His compositions were unique as for the Dhamar as well as the other rhythmic patterns. His jhala playing was a myriad of various patterns of rhythm and mix of strokes of mizrab. This often led to the crescendo which produced a trance like climax before concluding his recital.

He created many new ragas, the most prominent of which being Shiv Onkar, Tilak Malhar and Saraswati Sarang. He composed many orchestra compositions for akashwani, including taar nritya.

== Teaching style and students ==
Gopal Krishnan was known to be a strict guru. His lessons to his disciples were often focused on ensuring the purity of a raga and melodious patterns of rhythm.

His disciples are well known artists. His prominent disciples are— Pandit Shri krishan Sharma (Son, Vichitra Veena & Guitar), Shri Murli Krishan (Sitar), Smt Anubha Banerjee (Sitar), Sh. Rajan Swaroop Rajan (Vocal), Durjoy (vocal), Smriti Madan (sitar), Shruti Kalra (sitar), Smriti Minocha (Vocal), Sh. Umakant Saxena (guitar), Vinay Jain (guitar), Rakesh Jhori (guitar), Sh. Jugal Kishore Jain (jaltarang), Sh. Narendra Lahad (sarod),Pandit Nishindra Kinjalk (Sitar & Surbahar), and Sh. M.C.Gotan (violin).
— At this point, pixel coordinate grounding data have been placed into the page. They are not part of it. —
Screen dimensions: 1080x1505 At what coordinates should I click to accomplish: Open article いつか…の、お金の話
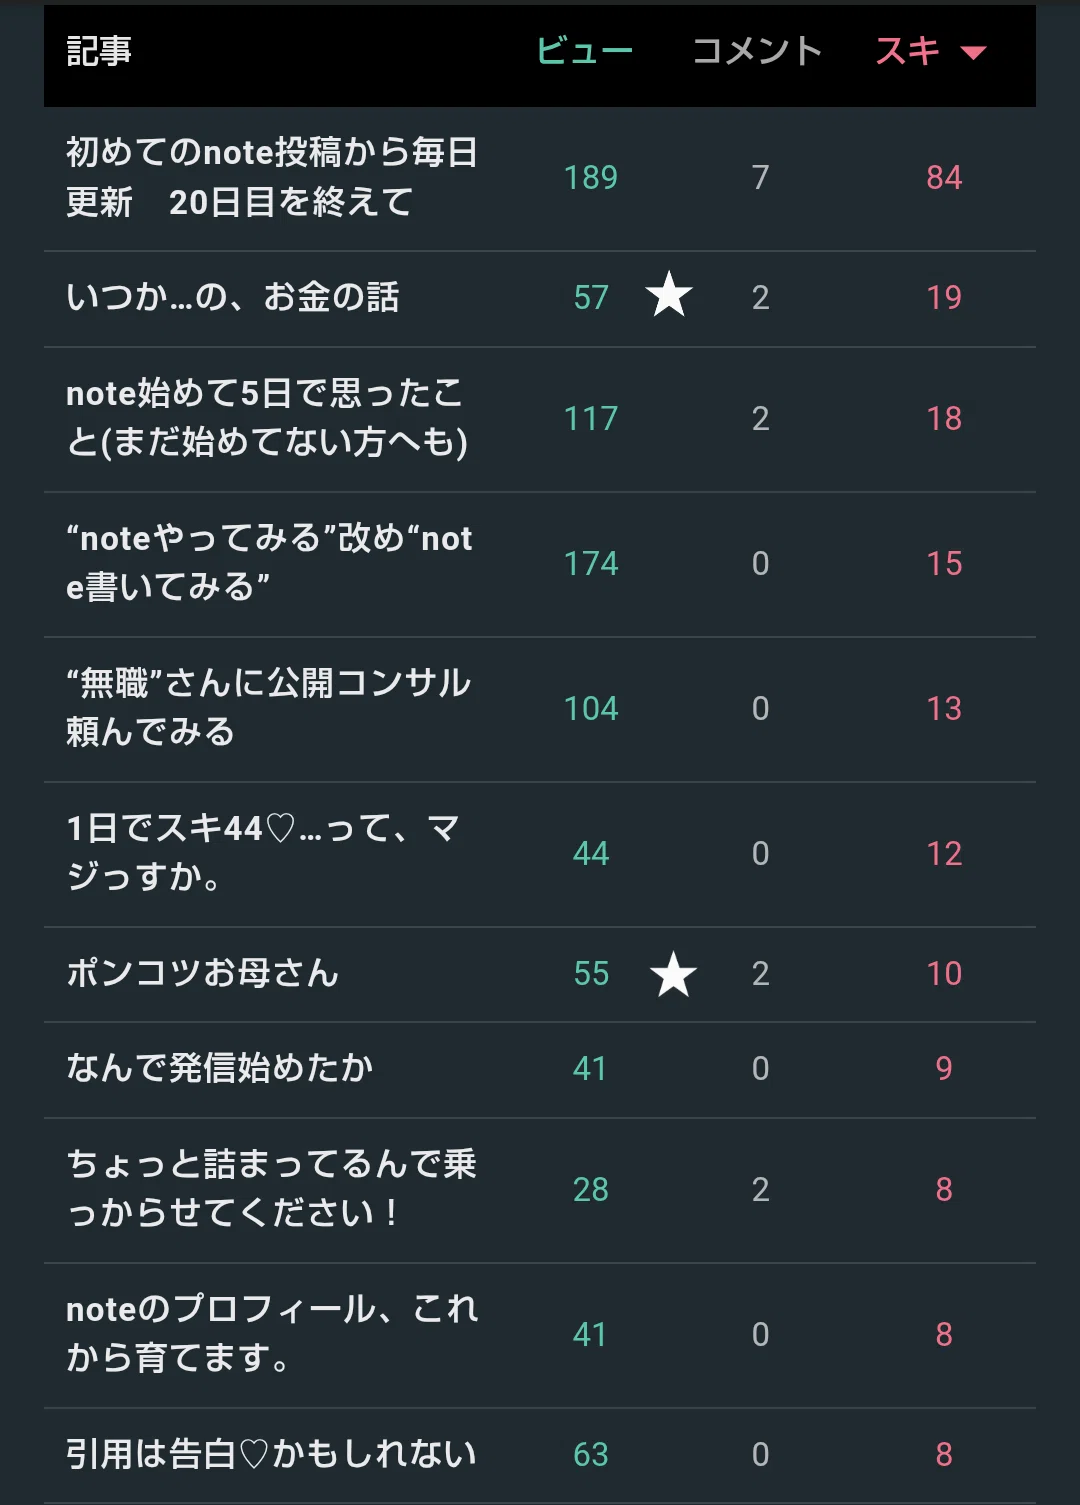click(232, 297)
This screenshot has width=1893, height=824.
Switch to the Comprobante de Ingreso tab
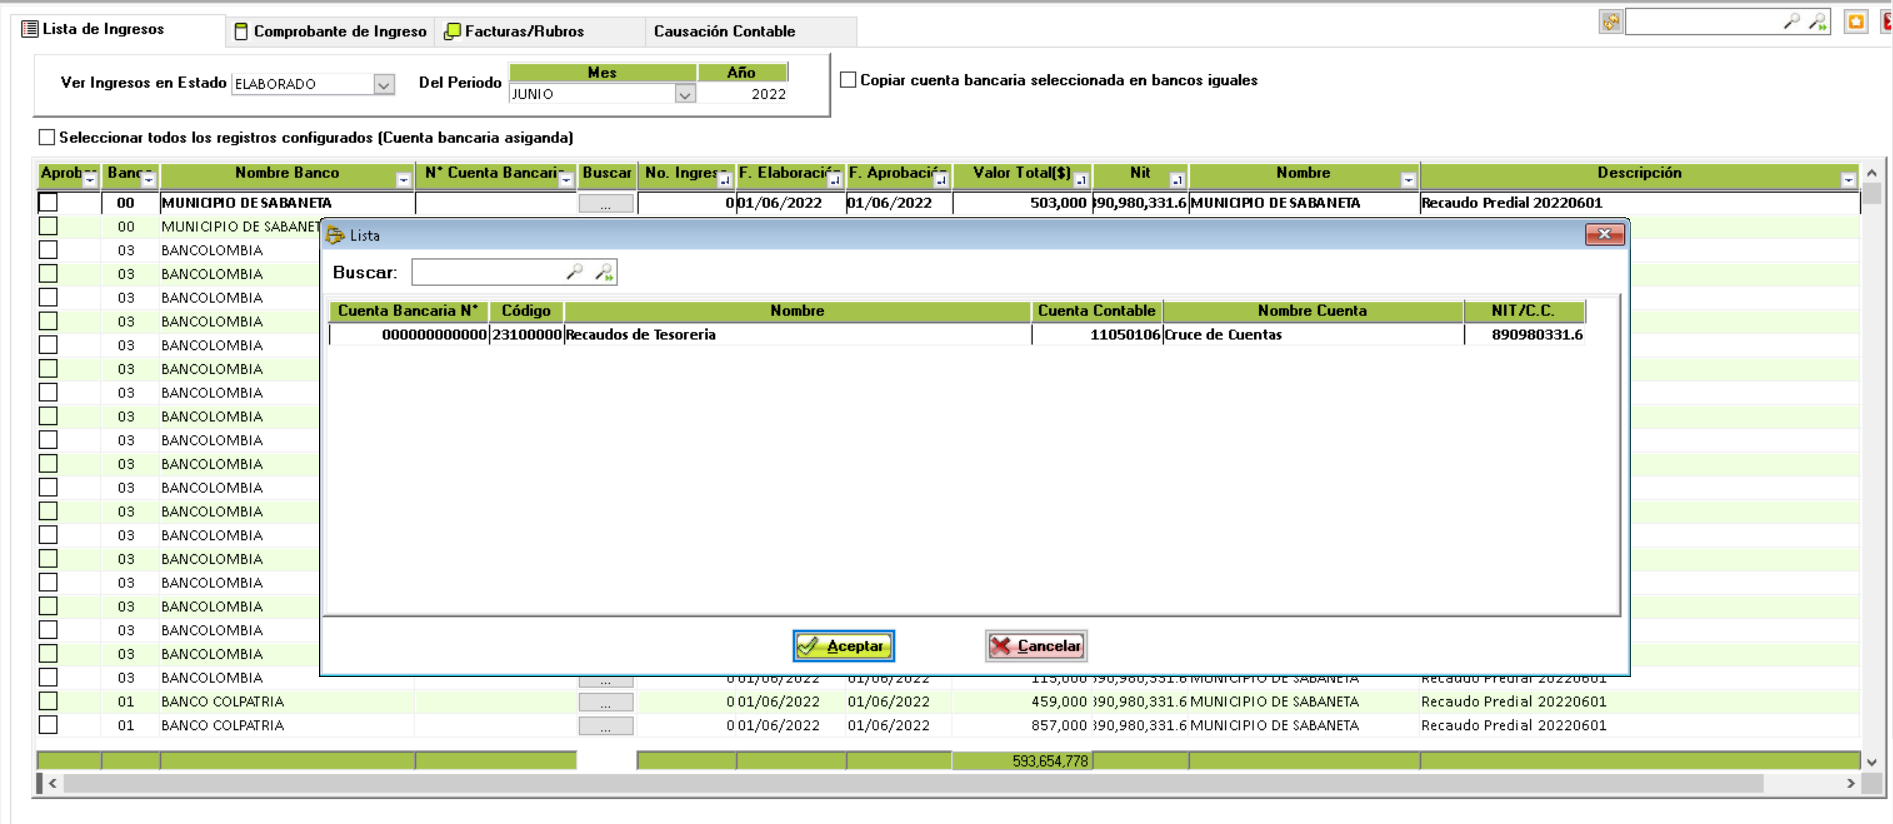331,31

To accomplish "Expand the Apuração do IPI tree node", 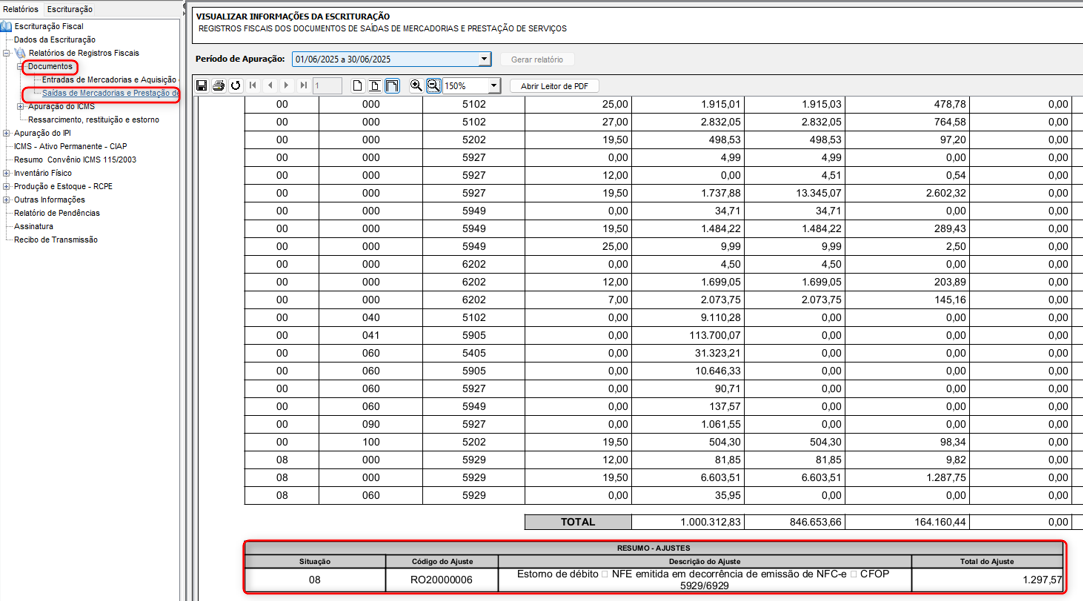I will [x=6, y=133].
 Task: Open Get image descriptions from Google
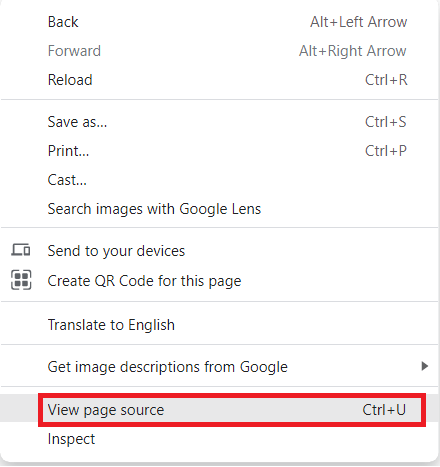click(x=219, y=367)
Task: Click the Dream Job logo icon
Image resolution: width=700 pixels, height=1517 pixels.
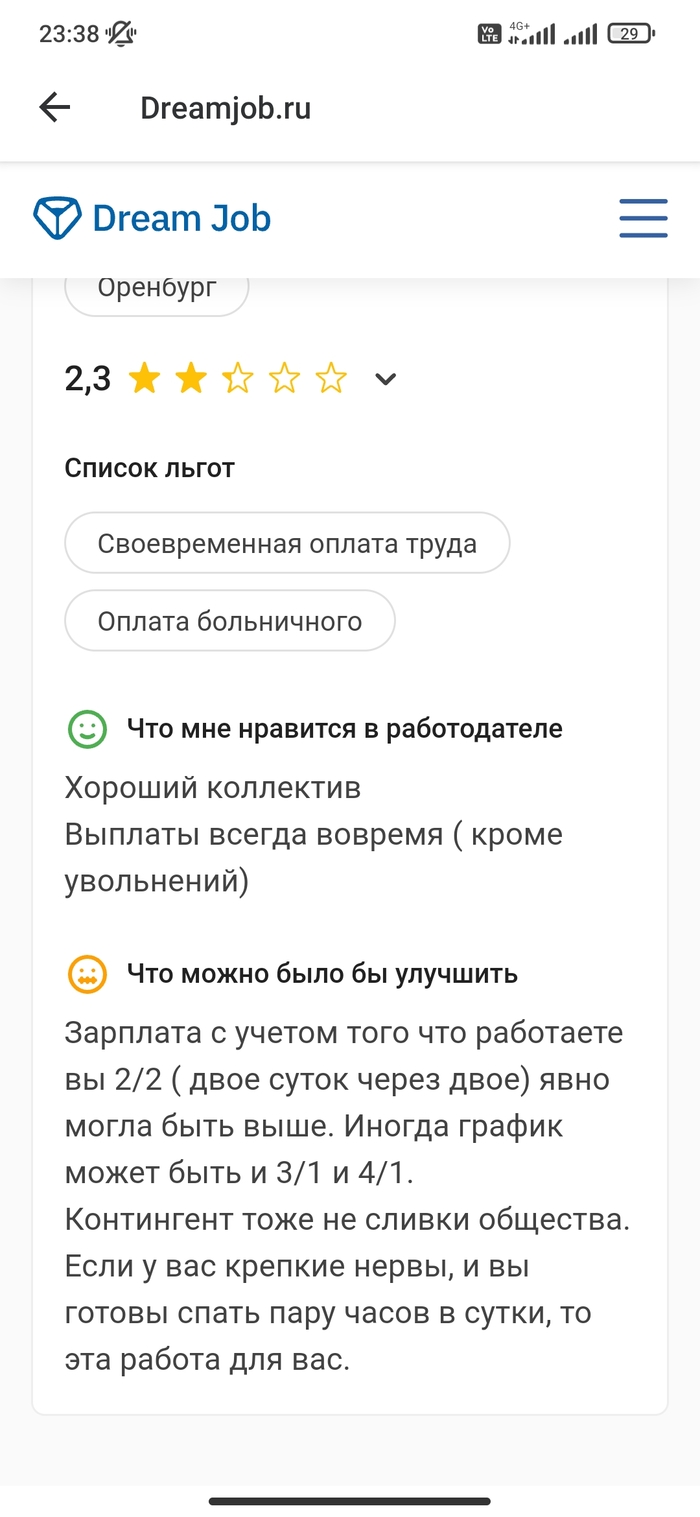Action: 56,218
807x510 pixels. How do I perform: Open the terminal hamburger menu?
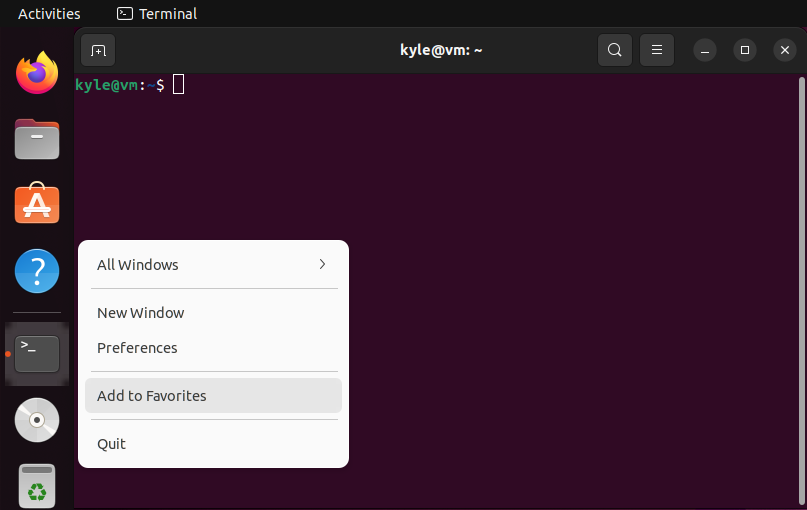click(x=657, y=50)
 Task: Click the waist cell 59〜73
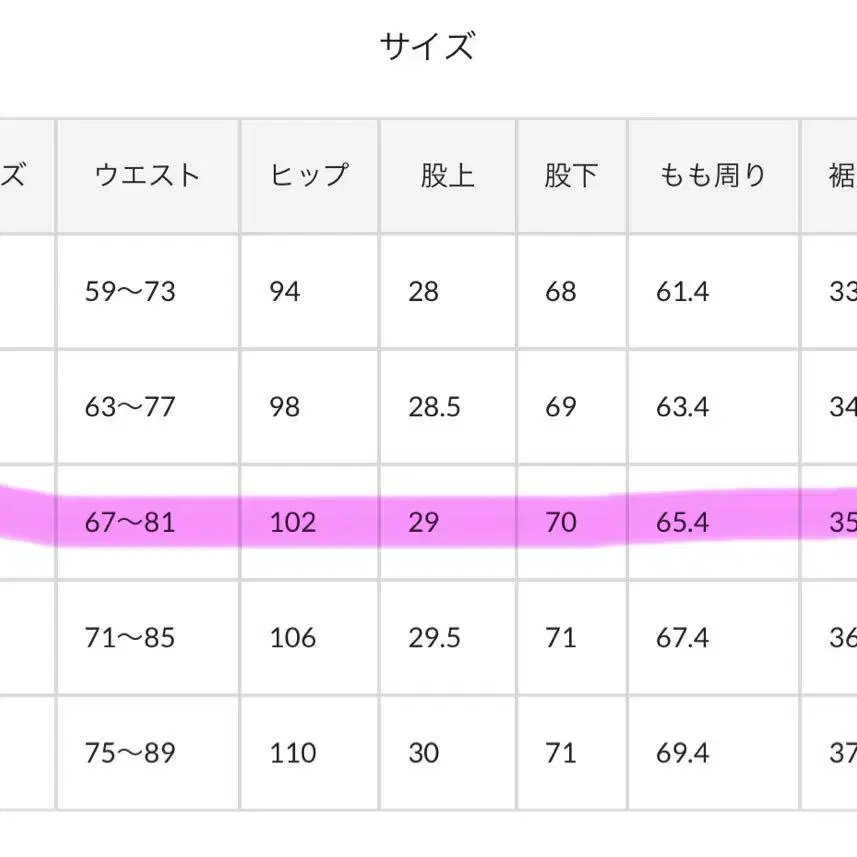click(x=130, y=291)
Gianni Richizzi (Vichitra Veena), Anurag Swarup (Vichitra Veena), Vinay Jain, Ronald Simpson, Doug Bartel and Umesh Chandra are other prominent disciples.

== Awards ==
He was given the Sangeet Natak Academy Award by the Honourable President of India, Dr Shankar Dayal Sharma in the year 1994. He was also conferred the coveted Lichhavi Sangeet Sammaan in 2000.